The ongoing cost of financing a home purchase. This is generally shown as an annual percentage of the outstanding loan. For example, a 5% interest rate on a $200,000 mortgage balance would add $833 to the monthly payment. As the balance is paid down through monthly payments, the interest portion of your payment is reduced.
Private Mortgage Insurance (PMI)
Calculated annually as a percentage of your original mortgage amount based on your credit rating and down payment. PMI protects the lender in the event you do not pay your mortgage, and it generally costs 0.5% of your loan each month. The additional cost does not apply toward your mortgage payoff. In most cases, you can avoid PMI if you put 20% down on your home purchase.
Generally a requirement for any home mortgage. The premium is usually included with the monthly mortgage payment. Costs and coverage vary by state and the value of the home. Get professional advice to make sure you have the proper coverage. Homeowner’s insurance can cover the cost to repair or rebuild due to damage caused by events like fire, windstorms, hail, lightning, theft, or vandalism. It can also protect your possessions inside your home like clothes, furniture, and electronics.
Homeowner’s Association (HOA) Fees
Fees are due in exchange for being part of a homeowner’s association. A homeowner’s association is an organization in a planned community that maintains and reinforces rules for the properties in its jurisdiction. By purchasing a property in such a community, the homeowner is agreeing to the HOA’s rules and fees. HOAs maintain a significant amount of legal power over property owners regarding the outside conditions of the home.

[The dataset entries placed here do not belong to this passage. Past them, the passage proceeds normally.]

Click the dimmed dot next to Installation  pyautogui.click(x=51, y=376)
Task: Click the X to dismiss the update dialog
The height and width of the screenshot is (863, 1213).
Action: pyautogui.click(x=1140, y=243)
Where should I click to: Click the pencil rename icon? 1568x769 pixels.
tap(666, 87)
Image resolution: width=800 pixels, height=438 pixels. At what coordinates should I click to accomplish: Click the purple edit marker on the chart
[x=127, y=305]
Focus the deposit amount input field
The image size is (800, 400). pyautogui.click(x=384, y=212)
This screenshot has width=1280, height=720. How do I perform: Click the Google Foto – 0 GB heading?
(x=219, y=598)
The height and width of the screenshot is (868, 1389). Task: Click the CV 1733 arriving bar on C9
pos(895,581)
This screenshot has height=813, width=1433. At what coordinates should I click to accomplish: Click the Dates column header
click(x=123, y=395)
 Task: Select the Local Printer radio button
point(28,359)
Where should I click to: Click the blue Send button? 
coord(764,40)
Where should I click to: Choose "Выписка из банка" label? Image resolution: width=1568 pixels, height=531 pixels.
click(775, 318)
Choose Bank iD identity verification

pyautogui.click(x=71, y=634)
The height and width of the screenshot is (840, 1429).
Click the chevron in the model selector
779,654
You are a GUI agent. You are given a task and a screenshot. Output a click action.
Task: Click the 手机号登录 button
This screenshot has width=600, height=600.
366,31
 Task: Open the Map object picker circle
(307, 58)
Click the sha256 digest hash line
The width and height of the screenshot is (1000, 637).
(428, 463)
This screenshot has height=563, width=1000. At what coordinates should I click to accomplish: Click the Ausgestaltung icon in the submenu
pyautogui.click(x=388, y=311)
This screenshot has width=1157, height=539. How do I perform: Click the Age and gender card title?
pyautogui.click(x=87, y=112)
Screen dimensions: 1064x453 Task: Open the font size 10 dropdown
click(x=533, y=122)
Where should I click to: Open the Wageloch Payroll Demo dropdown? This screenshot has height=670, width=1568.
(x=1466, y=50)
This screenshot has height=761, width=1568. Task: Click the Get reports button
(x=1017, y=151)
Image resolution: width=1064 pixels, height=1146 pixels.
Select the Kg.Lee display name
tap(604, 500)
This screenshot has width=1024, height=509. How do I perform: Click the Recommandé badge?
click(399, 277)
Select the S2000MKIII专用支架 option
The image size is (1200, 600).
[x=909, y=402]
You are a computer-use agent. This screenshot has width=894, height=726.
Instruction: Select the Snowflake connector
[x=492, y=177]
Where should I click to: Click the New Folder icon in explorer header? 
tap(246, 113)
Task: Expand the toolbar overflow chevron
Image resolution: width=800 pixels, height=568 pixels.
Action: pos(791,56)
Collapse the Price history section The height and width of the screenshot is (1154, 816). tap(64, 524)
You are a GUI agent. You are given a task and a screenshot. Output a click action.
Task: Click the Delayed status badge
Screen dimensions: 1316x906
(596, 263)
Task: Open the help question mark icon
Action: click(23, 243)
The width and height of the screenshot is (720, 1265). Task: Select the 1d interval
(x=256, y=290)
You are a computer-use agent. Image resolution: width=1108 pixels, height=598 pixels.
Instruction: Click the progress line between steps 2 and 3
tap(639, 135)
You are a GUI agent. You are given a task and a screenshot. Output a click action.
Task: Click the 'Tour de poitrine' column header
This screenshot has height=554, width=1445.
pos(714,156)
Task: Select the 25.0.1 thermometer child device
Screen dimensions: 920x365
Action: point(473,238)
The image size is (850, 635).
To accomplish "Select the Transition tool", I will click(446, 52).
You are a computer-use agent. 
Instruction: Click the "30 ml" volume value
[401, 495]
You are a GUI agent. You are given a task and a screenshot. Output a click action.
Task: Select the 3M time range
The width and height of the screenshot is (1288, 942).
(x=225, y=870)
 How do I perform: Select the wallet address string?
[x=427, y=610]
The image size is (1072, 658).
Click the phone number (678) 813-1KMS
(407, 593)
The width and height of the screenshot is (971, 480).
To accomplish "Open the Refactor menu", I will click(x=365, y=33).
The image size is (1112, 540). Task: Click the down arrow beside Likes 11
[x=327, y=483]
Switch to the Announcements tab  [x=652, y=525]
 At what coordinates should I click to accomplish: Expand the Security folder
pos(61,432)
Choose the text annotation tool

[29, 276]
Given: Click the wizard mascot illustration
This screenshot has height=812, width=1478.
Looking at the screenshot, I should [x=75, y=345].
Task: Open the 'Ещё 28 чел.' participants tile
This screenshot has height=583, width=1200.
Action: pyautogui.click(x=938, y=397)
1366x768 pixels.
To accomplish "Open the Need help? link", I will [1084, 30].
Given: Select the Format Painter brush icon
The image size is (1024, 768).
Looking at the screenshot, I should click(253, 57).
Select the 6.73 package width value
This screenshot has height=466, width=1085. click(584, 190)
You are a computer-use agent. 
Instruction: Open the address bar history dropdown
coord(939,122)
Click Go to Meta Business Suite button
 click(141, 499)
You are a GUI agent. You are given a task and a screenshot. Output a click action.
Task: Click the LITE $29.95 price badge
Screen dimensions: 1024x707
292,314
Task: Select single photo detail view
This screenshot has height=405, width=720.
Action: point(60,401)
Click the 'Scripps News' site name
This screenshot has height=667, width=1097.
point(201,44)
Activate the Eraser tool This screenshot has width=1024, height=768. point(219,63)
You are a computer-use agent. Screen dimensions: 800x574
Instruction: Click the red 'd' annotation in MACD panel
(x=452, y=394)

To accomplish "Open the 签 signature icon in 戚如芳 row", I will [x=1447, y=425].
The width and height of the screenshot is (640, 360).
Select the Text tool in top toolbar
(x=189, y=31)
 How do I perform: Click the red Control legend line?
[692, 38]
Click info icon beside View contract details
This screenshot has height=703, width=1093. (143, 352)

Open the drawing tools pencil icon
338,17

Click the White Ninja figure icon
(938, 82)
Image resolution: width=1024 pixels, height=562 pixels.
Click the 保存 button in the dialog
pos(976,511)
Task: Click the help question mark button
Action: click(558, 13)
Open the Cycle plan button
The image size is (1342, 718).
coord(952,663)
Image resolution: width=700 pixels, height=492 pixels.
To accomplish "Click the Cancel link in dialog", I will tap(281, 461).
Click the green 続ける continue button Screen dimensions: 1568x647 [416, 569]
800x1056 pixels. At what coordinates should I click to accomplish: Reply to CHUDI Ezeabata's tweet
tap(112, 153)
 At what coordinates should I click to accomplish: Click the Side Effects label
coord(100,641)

The amount you pay each month for your mortgage, homeowner’s insurance, and HOA fees. This payment should be no more than 25% of your monthly take-home pay. That leaves plenty of room in your budget to achieve other goals, like saving for retirement or putting money aside for your kid’s college fund.
Taxes you have to pay based on the government’s appraisal of your property. These are usually included as part of your monthly mortgage payment. Property taxes vary greatly depending on location and home price.
When you prequalify for a home loan, you are getting an estimate of what you might be able to borrow based on a credit check and information you provide about your finances. This is an early step in your home-buying journey and gives you the opportunity to learn about different mortgage options and work with your lender to identify the right fit for your needs and goals.
When you get pre-approved for a home loan you will complete a full mortgage application, and credit check, and the lender will verify the information you provide. A Preapproval is as close as you can get to confirming your creditworthiness without having a purchase sales contract in place. If you are preapproved you will receive a pre-approval letter to lend you a specific amount, this is good for 90 days.